Dr Ramzi Merabet is a lecturer in EAP and Intercultural Studies and an early career researcher. His current research focuses on how notions of culture and interculturality are mobilised within higher education, and issues pertaining to positioning students and their experiences within policy, pedagogy, and research. Ramzi is the Research Officer of the International Association for Languages and Intercultural Communication (IALIC) and founder of Interculturality Podcasts (IPODs), a podcast series that aims to make interculturality and intercultural research accessible within and beyond universities.
Jenna Isherwood is Deputy Head of International Student Office at University of Leeds. In 2022-23 she carried out a Professional Services Research Fellowship with Leeds Institute for Teaching Excellence entitled Global Community Conversations: exploring approaches to intercultural community-building at University of Leeds. In her spare time she is also a freelance film programmer and fiction writer.
Talk Blurbs
Dr. Ramzi Merabet – “Unpacking the International Label: Myths, Realities, and Future Directions”
How does it feel to be labelled ‘international’? What happens institutionally, pedagogically, and within research when the international meets the intercultural? Whose interests do these discussions mostly serve?
In this talk Dr. Ramzi Merabet problematises the ongoing reliance on the international label as a marker of a predetermined group of individuals.

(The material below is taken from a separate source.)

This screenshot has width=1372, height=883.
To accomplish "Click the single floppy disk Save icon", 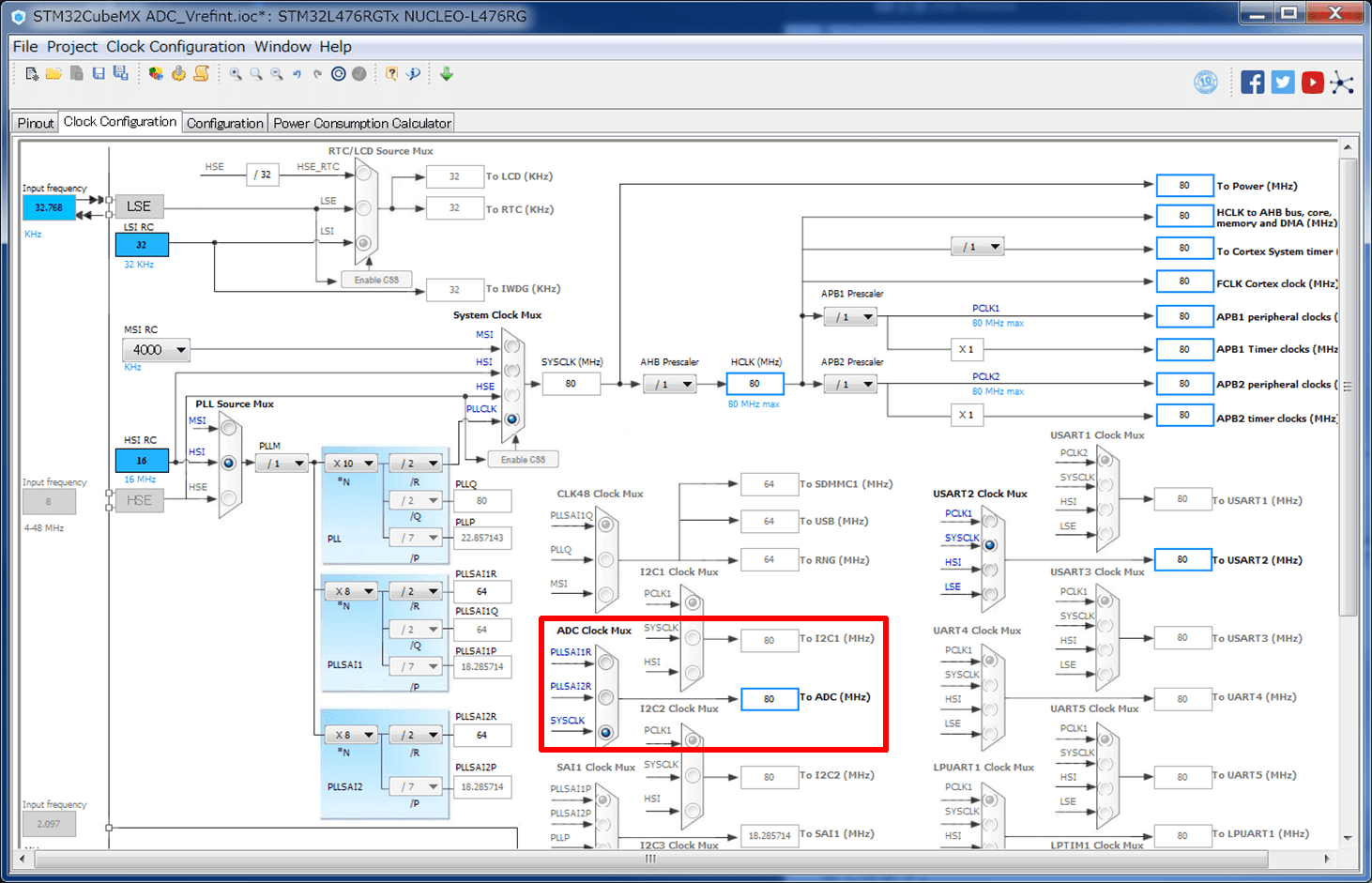I will (99, 74).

He raises concerns about the ongoing homogenisations of students labelled international, their experiences, and how they are positioned in research, policy, and classrooms as precultured individuals, whose very sense of being is informed either by where they come from or the presumed ‘cultures’ they bring with them, normalising a discourse of alienation and othering.
Jenna Isherwood – “Between Aspiration and Structural Constraints: Perspectives on Interculturality from the University of Leeds International Student Office”

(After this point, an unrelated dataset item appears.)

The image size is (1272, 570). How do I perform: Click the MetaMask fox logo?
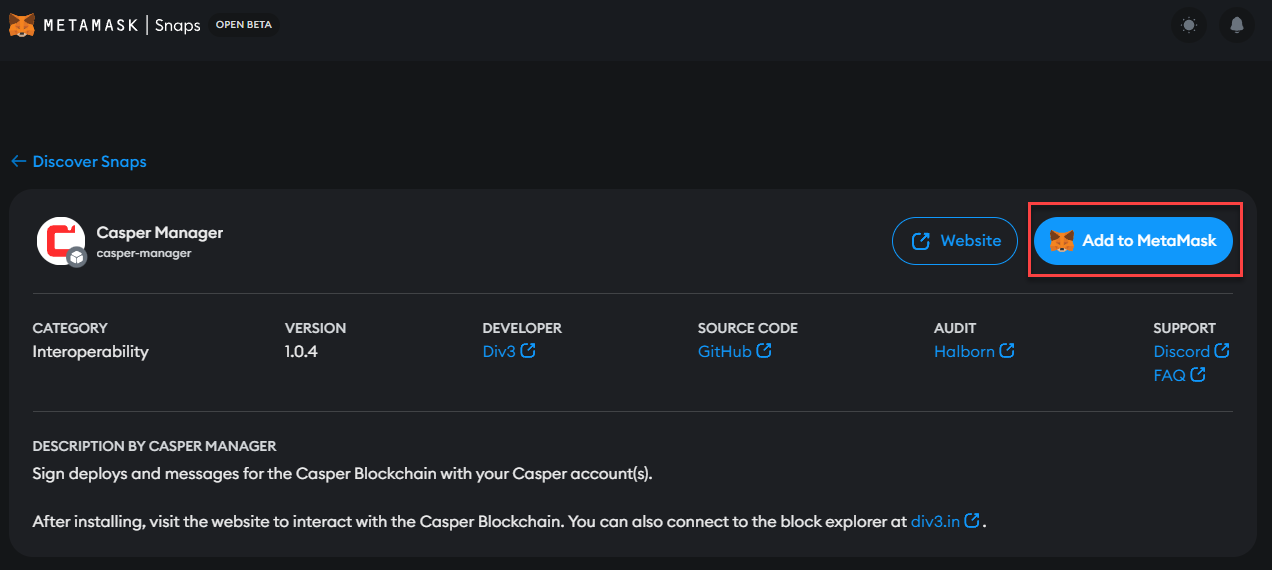21,25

This presentation gives an overview of how the International Student Office’s work has been influenced over time by thinking about interculturality. It explores some of the constraints, structural or otherwise, that they've encountered trying to put ideas or principles into practice; introduces how a LITE research project using story circles helped them to gather students’ and staff’s perspectives and recommendations to further shape their approaches; and highlights what has been helpful to them when trying to link theory and practice. Finally, it offers some thoughts on the question of dis/entangling interculturality and internationalisation.
About the Project
Futuring Interculturality seeks to engage colleagues and students from across the University in shaping the future of interculturality at Leeds. We aim to create a virtuous cycle in which research, teaching, professional services, and the lived experiences of students and PGRs inform and enrich one another. These events function as collaborative working groups for visioning, critique, and idea generation with all those interested in contributing.
We look forward to seeing many of you at the event!